The numbers bear out their frustration. In the wake of the deal between the EU and Turkey, asylum-seekers who arrived in Greece before March 20 may apply for asylum, relocation within Europe, or family reunification. To do so, they must call a Skype account during a given window of time, available once or twice a week depending in the applicant’s language and location. For this, of course, they must have internet and a Skype account—and, most importantly, they must be able to get through. Not one asylum-seeker we met knew anyone who had managed to connect. They are systematically denied their basic right to have rights.
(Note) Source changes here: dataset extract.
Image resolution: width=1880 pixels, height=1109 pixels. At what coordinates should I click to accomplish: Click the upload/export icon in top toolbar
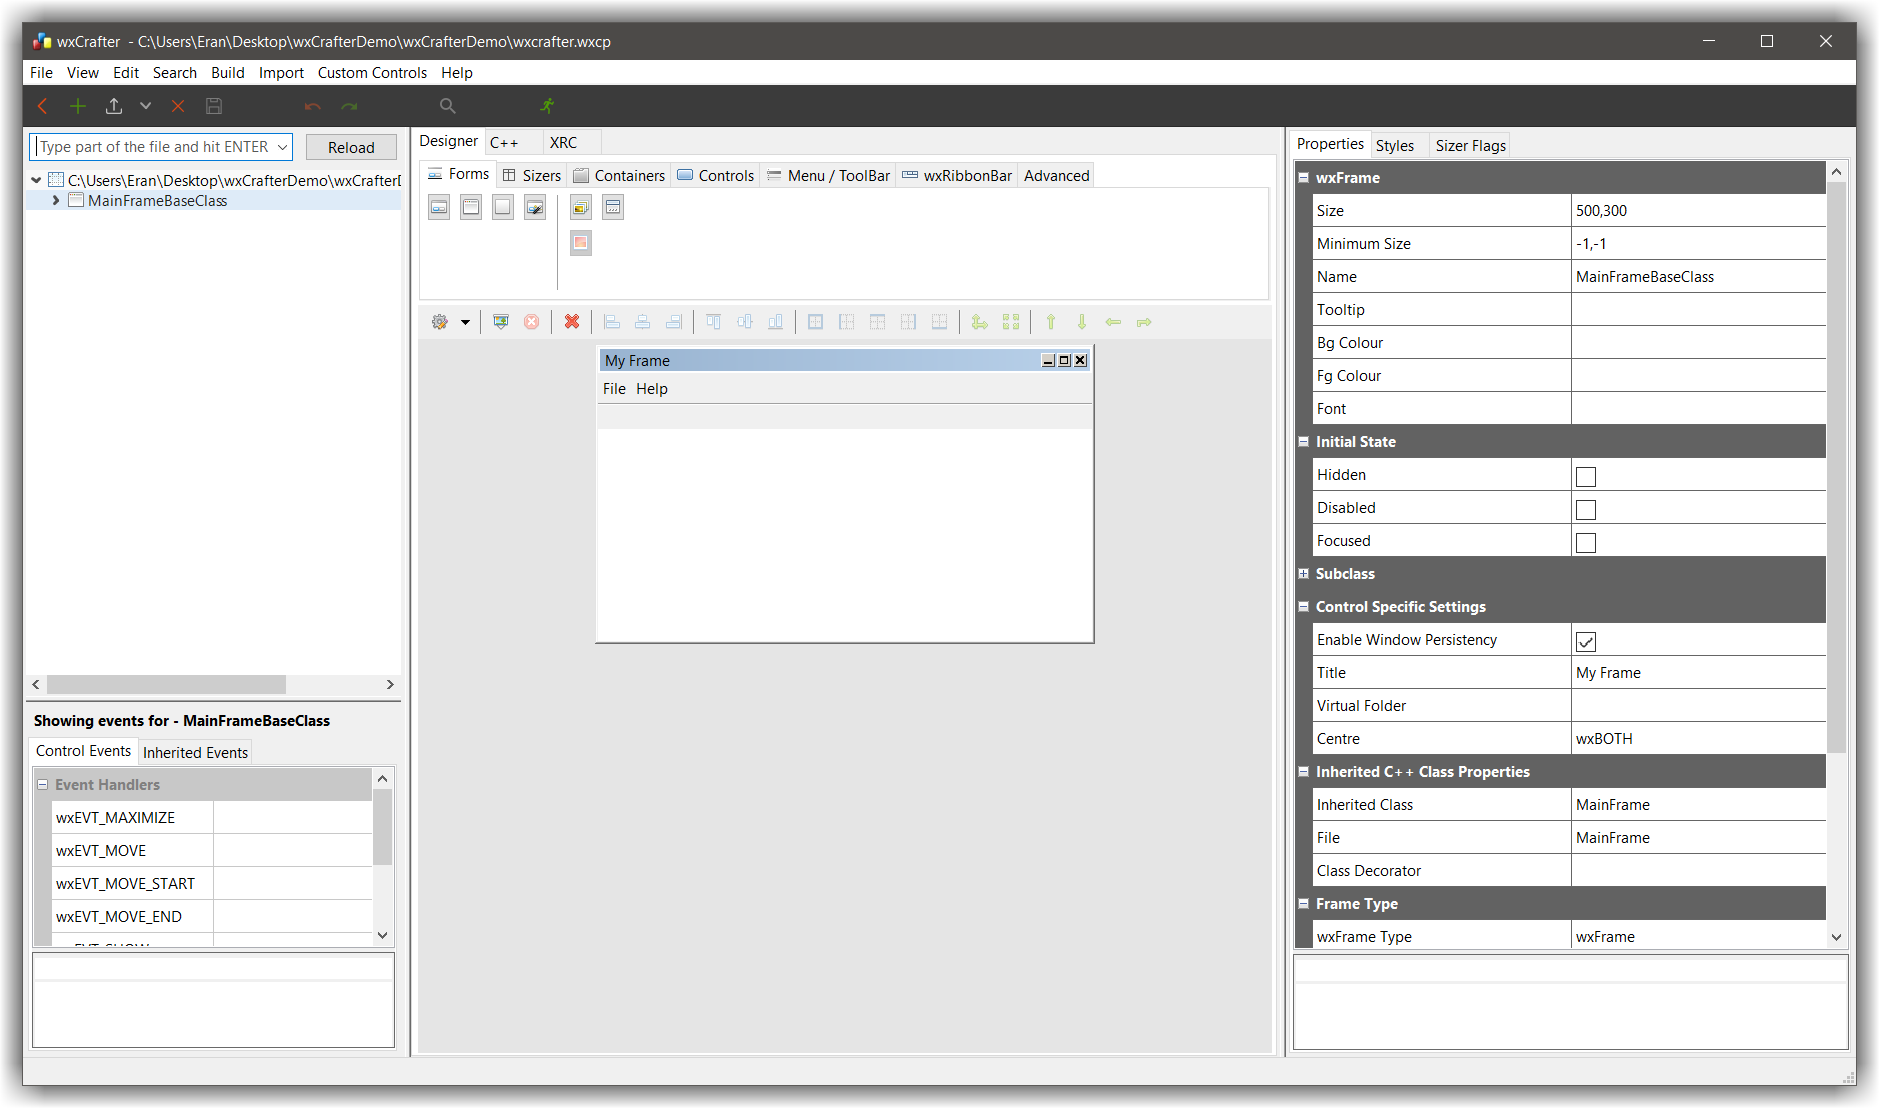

Even if they are able to make contact, their prospects are not much better: According to Welcome to Europe, “Out of 66,400 refugees that the EU had planned to relocate from Greece to other European countries within the next two years, only 584 refugees were relocated from November 2015 until March 2016, another 208 after the EU-Turkey-deal came into practice . . . .”
 
Since the border closed, authorities have sought to relocate Idomeni’s ten-to-fourteen-thousand inhabitants to government-run camps—some in former prisons or psychiatric hospitals. On the day we visited, buses chartered from a company advertising “Crazy Holidays” moved a batch of refugees who went voluntarily to the official camps run by the Hellenic Army.
 
Today, the eviction begins in earnest. The border remains closed. Those who breach the fence are typically pushed back. Relocation and reunification are elusive, and the cloud of deportation hangs overhead.